Your frontend embeds the Turnstile widget and includes the resulting token as cf-turnstile-response in the request body alongside email (see Request Magic Link for the full request example). createAuthRoutes extracts it and verifies with Cloudflare before forwarding to the DO. Returns 403 if verification fails.
Authenticated Routes: Rate Limiter
LUMENIZE_AUTH_RATE_LIMITER protects all authenticated routes handled by createRouteDORequestAuthHooks, keyed on sub from the decoded JWT. Uses Cloudflare's Rate Limiting binding.
If the binding is not configured, rate limiting is skipped and a console warning is emitted.
Without per-subject rate limiting, a compromised or malicious JWT can flood your Durable Objects with requests. Always add the LUMENIZE_AUTH_RATE_LIMITER binding before deploying to production.
Setup
Add the rate limiting binding to your wrangler.jsonc:
{
"rate_limits": [
{ "binding": "LUMENIZE_AUTH_RATE_LIMITER", "namespace_id": "1001", "simple": { "limit": 100, "period": 60 } }
]
}
Add the Turnstile secret key:
# Local development (.dev.vars)
TURNSTILE_SECRET_KEY=0x4AAAAAAA...
# Use wrangler or dashboard for production
wrangler secret put TURNSTILE_SECRET_KEY
Both functions read all configuration from env automatically — TURNSTILE_SECRET_KEY, LUMENIZE_AUTH_RATE_LIMITER, and all auth config variables (see Worker Setup).
Rate Limiting Caveats
The rate limiting binding is per Cloudflare location (not globally consistent) and eventually consistent. It is designed for abuse prevention, not precise accounting. This is fine for auth rate limiting — the goal is to stop floods, not enforce exact quotas.
Audit Logging
All authentication and subject management operations produce structured JSON log entries via @lumenize/debug. These are emitted to console.debug and captured by Cloudflare's observability pipeline — no additional tables, endpoints, or retention logic needed.

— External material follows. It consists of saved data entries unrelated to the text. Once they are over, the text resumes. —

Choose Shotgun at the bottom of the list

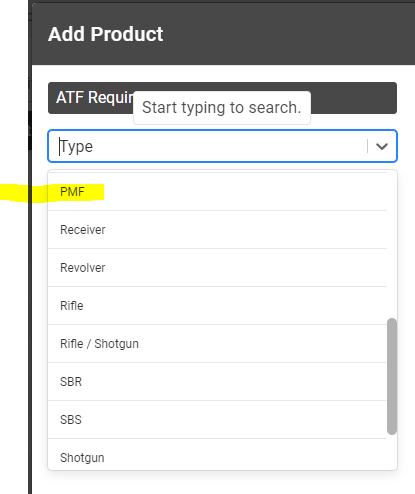click(217, 455)

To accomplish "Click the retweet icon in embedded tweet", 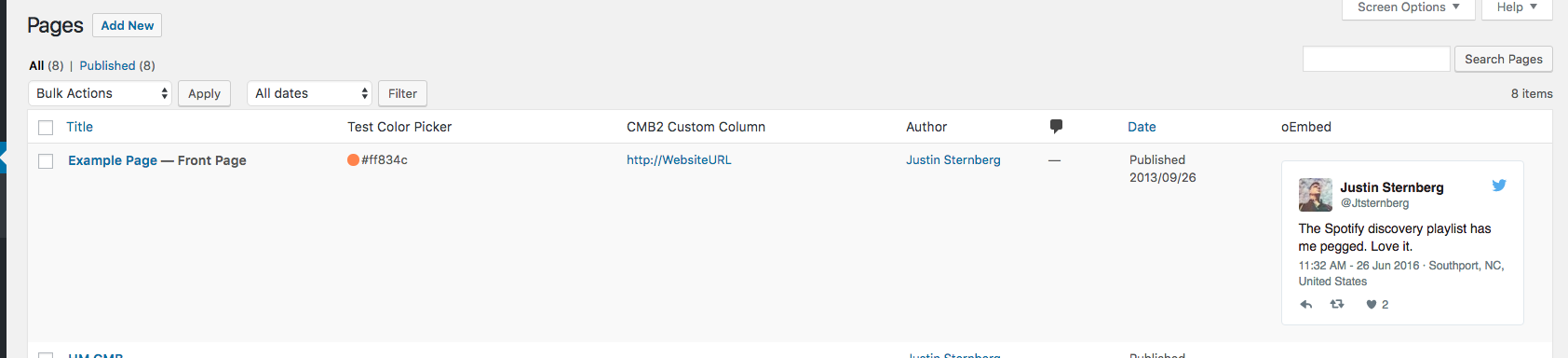I will coord(1337,304).
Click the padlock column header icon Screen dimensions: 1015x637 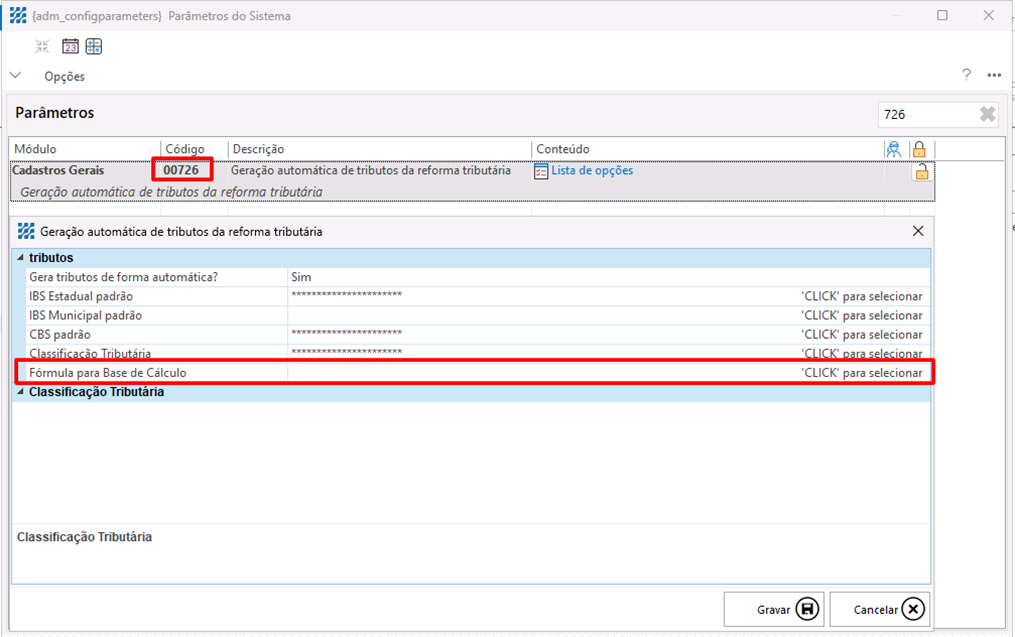pyautogui.click(x=919, y=149)
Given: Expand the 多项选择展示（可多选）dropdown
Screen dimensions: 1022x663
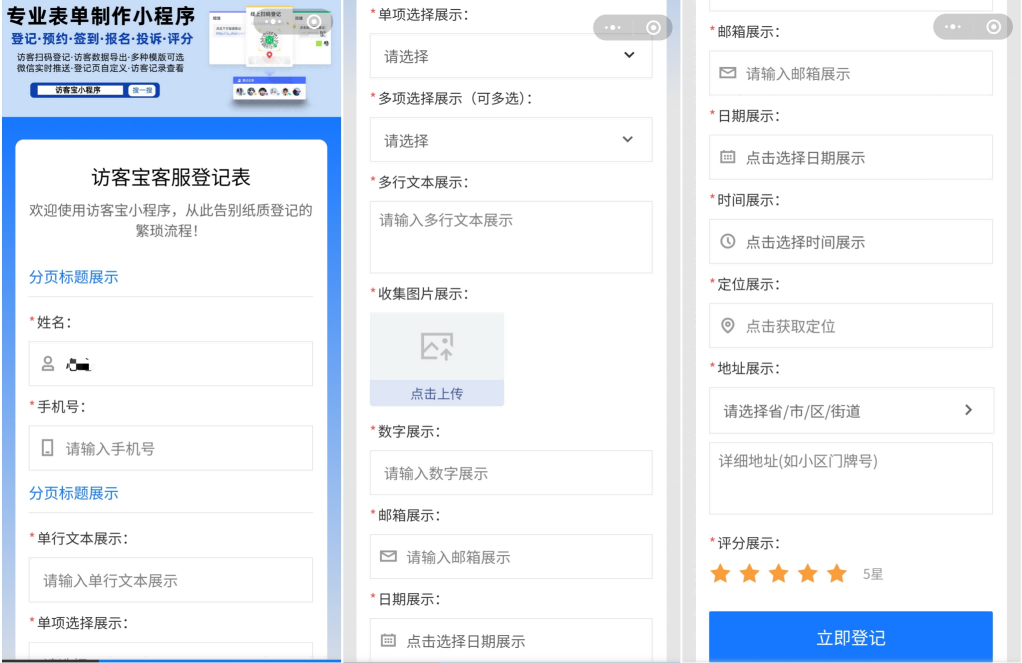Looking at the screenshot, I should pos(510,140).
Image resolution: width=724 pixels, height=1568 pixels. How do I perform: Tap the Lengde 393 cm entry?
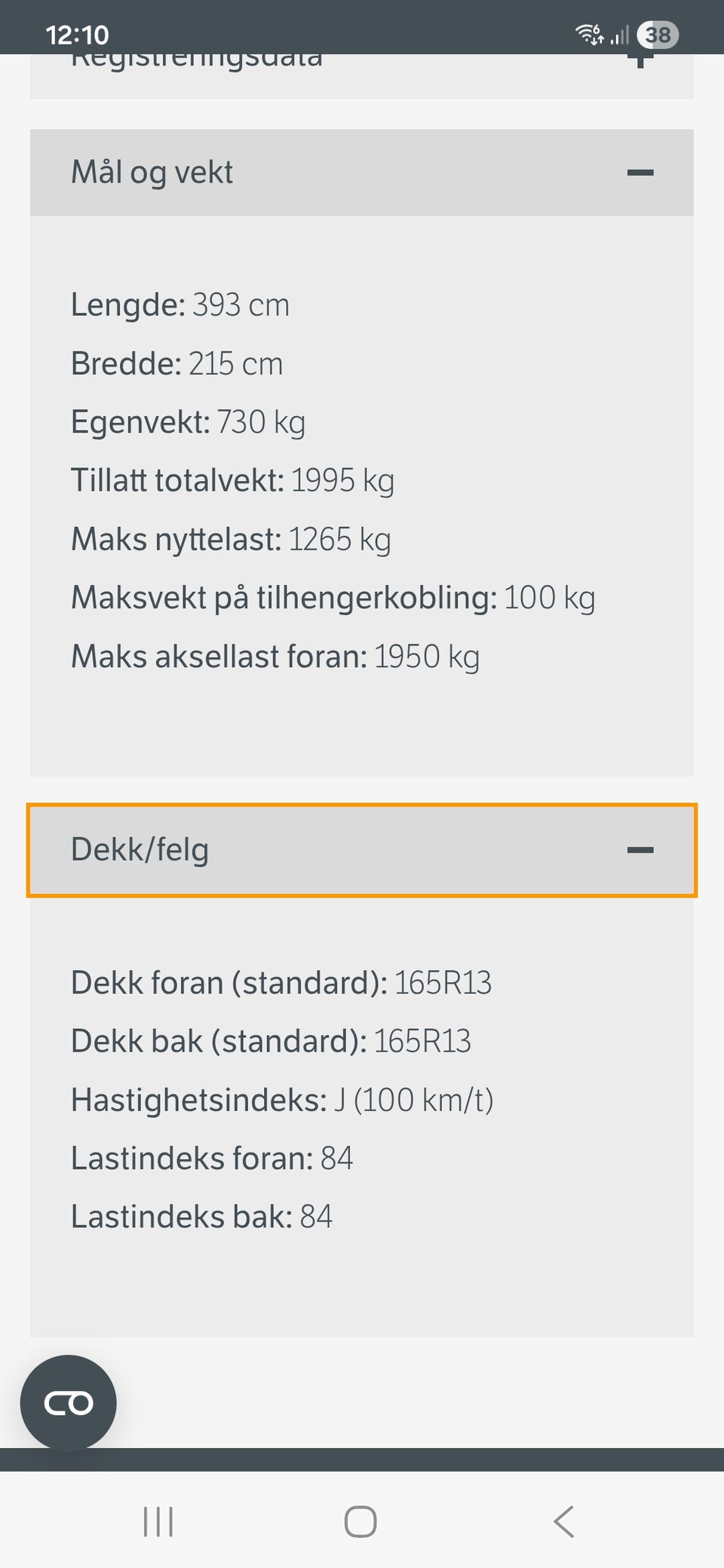[x=179, y=305]
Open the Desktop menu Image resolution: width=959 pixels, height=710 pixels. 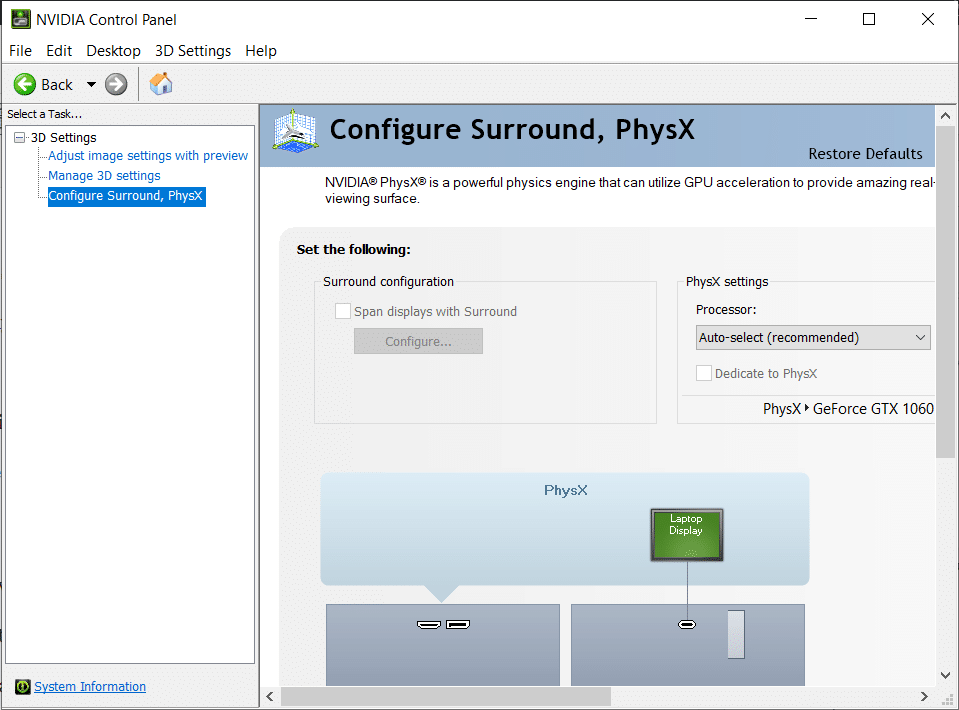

Every audit entry includes a hierarchical namespace (auth.LumenizeAuth.{category}.{action}), a level (info or warn), a message, and a data object with fields like targetSub, actorSub, and action-specific details. Security-relevant events (failed logins, access denials, token revocations, subject deletions) use warn level; normal operational events (subject creation, logins, invites) use info.
Filter in the Cloudflare dashboard by namespace and level:
auth.LumenizeAuth— all auth audit eventsauth.LumenizeAuth.login— login successes and failuresauth.LumenizeAuth:warn— security-relevant events only
Audit logging is always active when DEBUG includes auth (or *). In production, set DEBUG=auth as an environment variable. In tests, inject it via miniflare.bindings in your vitest.config.js.